Monday, October 11, 2010

pure Java Nokogiri - XSLT extension function -

Here's a memo of pure Java Nokogiri about an implementation of XSLT extension function. In short, I concluded pure Java version is unable to support Nokogiri style XSLT extension function. I've tried possible ways to make it happen, but for an inevitable reason, I settled to this conclusion. However, in future, this part might be reconsidered when XML libraries and APIs are replaced to others. For the future version of pure Java Nokogiri, I'm going to write down what I did and what was the problem. Hopefully, this memo will help to retry the implementation later.


1. What is XSLT extension function?

XSLT extension is defined in "14 Extensions" of XSL Transformations (XSLT)
Version 1.0 (http://www.w3.org/TR/xslt), which allows users to delegate an XSLT processing to a specified function/method written in a programming languages such as Ruby, Java, JavaScript. As in Nokogiri's test case,

<xsl:stylesheet version="1.0"
xmlns:xsl="http://www.w3.org/1999/XSL/Transform"
xmlns:f="http://e.org/functions"
extension-element-prefixes="f">

<xsl:template match="text()">
<xsl:copy-of select="f:capitalize(.)"/>
</xsl:template>
....

the element, "extension-element-prefixes," indicates the function is tied to this namespace. This XSL file should be common to all languages used to write the function.


2. Nokogiri style function mapping

Nokogiri maps the namesapce to the function as in below:

foo = Class.new do
def capitalize nodes
nodes.first.content.upcase
end
end

XSLT.register "http://e.org/functions", foo

Thus, a receiver object is registered to XSLT processor with the URL tag. It is nice Ruby friendly design. <xsl:copy-of select="f:capitalize(.)"/> above executes a "capitalize" method of the "foo" object.


3. How Java handles this?

As far as I googled about a Java way, not many documents, blogs, articles were out there. Probably, Extending XSLT with Java - Chapter 17. XSLT would be the best described one. This explains how to delegate the process to a Java method tied to the namespace. Xalan has the document, Xalan-Java Extensions; however, this uses BSF (Bean Scripting Framework: http://jakarta.apache.org/bsf/) to execute a function/method written in an XSL file. So, the first one has a possibility to realize Nokogiri style.


While I tried a couple of patterns, the "extension-element-prefixes" element seemed not to have a much meaning. Instead, "xmlns:java="http://xml.apache.org/xslt/java" and "xmlns:foo="xalan://[fully qualified class name]" worked. OK, so pure Java version of Nokogiri needs a specific rule to use XSLT extension function.
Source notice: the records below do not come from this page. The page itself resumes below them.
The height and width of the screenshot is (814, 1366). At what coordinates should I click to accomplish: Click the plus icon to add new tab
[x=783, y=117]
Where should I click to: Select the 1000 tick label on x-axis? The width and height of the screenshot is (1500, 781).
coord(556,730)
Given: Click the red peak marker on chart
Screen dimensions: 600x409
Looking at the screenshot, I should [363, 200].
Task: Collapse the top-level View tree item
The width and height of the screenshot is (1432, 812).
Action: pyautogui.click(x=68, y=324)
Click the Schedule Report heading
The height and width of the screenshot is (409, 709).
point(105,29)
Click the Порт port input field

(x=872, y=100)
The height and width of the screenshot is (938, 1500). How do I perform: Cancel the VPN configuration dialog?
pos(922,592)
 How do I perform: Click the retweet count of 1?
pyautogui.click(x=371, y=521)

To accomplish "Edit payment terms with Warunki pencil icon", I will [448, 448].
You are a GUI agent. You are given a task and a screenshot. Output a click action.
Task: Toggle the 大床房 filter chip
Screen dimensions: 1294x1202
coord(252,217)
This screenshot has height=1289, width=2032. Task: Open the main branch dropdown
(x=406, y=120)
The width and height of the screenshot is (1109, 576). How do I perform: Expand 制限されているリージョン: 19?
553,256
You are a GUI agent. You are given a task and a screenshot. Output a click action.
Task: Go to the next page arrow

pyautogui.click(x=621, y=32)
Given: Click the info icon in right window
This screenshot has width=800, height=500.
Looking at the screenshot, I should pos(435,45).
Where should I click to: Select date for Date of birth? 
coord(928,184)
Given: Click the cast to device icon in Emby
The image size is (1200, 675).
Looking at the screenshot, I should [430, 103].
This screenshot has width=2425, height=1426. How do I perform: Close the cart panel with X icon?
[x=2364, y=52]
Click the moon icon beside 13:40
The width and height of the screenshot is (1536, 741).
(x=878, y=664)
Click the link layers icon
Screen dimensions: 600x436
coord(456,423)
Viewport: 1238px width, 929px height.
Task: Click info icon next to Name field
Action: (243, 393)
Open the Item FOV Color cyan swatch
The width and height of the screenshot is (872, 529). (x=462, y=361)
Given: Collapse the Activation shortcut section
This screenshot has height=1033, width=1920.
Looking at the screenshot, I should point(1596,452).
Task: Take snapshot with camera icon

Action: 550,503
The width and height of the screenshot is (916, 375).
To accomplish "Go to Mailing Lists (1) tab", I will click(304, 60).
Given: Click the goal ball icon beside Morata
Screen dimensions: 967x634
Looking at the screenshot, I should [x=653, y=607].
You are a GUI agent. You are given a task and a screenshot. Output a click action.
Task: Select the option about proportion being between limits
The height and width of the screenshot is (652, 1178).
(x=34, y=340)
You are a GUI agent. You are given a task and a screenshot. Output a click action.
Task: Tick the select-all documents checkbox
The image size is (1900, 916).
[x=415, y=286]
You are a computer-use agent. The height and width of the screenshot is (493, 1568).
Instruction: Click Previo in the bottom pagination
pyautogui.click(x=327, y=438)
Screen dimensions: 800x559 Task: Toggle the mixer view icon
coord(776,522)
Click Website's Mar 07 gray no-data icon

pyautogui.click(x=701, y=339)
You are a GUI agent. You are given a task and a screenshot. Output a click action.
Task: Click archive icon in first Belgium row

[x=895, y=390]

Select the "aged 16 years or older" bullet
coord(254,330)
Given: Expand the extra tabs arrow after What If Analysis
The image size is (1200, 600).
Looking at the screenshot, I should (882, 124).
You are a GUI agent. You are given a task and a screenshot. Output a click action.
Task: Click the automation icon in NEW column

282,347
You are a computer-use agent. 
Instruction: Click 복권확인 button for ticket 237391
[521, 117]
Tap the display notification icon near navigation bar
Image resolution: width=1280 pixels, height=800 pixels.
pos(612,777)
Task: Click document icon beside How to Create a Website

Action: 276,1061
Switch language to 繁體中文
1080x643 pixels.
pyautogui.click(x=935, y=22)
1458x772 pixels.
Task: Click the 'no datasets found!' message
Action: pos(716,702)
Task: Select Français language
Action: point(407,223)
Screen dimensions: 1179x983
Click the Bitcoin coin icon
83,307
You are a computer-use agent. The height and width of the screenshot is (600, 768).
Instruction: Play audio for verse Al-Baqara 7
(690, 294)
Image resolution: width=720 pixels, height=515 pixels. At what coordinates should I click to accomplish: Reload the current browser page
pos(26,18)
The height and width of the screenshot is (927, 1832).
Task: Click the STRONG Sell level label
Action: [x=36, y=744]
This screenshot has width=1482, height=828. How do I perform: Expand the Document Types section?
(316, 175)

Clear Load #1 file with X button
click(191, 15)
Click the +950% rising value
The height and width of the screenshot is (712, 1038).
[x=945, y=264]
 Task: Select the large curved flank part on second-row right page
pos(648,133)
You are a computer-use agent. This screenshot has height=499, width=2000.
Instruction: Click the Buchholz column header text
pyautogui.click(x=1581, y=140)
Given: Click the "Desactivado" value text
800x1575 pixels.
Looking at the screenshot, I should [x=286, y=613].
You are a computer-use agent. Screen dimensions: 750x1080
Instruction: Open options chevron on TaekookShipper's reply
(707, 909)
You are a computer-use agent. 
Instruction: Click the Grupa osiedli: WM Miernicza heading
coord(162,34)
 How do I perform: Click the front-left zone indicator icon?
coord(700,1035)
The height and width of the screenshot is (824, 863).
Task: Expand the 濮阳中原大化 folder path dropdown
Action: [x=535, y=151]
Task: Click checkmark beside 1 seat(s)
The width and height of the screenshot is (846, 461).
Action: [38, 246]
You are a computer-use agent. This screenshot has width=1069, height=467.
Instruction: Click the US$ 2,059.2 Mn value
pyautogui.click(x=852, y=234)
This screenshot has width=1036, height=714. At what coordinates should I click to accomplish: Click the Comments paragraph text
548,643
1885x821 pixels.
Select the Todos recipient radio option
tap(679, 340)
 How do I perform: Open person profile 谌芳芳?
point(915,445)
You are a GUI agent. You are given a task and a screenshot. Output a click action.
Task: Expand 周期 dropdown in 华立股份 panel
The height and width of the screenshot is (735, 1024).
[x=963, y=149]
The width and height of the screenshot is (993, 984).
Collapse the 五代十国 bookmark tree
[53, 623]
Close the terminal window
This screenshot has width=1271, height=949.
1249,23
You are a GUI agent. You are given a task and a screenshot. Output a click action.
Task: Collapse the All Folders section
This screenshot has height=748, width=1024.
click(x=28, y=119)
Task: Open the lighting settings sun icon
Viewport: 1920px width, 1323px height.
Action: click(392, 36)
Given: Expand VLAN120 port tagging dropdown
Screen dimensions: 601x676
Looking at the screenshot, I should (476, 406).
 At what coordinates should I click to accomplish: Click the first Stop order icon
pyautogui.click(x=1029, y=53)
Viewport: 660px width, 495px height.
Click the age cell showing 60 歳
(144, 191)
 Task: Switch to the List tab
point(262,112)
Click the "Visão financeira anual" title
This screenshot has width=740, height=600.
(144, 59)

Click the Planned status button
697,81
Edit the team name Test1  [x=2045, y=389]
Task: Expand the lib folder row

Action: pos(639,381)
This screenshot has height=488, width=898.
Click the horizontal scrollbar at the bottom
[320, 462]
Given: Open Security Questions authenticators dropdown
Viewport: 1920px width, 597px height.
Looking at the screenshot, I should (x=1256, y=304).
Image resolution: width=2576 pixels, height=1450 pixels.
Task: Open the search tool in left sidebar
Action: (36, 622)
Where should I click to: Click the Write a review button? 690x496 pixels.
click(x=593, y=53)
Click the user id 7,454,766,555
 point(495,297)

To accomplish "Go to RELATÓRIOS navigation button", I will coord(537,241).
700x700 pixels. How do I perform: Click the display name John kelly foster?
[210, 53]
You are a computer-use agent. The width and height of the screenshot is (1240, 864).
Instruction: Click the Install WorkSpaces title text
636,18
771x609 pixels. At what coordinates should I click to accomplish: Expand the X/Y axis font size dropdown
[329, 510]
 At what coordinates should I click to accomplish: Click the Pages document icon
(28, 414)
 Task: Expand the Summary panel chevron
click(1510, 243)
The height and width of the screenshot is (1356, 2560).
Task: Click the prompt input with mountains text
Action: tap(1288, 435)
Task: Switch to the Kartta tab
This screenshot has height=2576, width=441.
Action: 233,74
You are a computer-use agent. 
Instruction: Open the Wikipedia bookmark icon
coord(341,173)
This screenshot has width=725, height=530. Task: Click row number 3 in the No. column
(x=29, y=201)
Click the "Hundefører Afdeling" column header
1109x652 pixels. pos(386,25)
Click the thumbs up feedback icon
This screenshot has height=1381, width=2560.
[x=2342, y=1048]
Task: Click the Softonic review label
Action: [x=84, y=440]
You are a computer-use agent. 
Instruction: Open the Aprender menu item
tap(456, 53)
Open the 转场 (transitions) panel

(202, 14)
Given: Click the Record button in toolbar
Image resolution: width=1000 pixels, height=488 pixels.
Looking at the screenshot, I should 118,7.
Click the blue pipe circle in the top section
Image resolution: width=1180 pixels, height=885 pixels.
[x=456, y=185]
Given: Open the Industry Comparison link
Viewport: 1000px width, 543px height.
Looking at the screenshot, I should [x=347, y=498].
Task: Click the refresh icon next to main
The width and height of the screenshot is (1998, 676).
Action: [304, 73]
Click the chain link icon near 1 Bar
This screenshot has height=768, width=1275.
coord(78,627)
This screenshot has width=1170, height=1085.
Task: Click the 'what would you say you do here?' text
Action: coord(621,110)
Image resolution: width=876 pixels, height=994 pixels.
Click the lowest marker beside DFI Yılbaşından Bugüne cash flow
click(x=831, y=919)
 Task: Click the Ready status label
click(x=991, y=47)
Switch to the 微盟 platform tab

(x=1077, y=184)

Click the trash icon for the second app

This might be better than unsupported. Then, I wrote a Java class below to see whether it worked or not:

package Canna;

public class ExtensionFoo {
public static Object exec(String method, Object value) {
.....
}
}

The method should be static to be called from XSLT processor. The first argument is a method name to make the style resemble to the Nokogiri way. Since I thought

foo = Class.new do
def capitalize nodes
nodes.first.content.upcase
end
end

XSLT.register "http://e.org/functions", foo

xsl = Nokogiri.XSLT(<<-EOXSL)
<?xml version="1.0"?>
<xsl:stylesheet version="1.0"
xmlns:xsl="http://www.w3.org/1999/XSL/Transform"
xmlns:foo="xalan://nokogiri.internals.XsltExtensionFunction"
extension-element-prefixes="foo">

<xsl:template match="text()">
<xsl:copy-of select="foo:exec('capitalize' .)"/>
</xsl:template>
...

would not be a bad substitution. Users need to have just a small rule only in the xsl file.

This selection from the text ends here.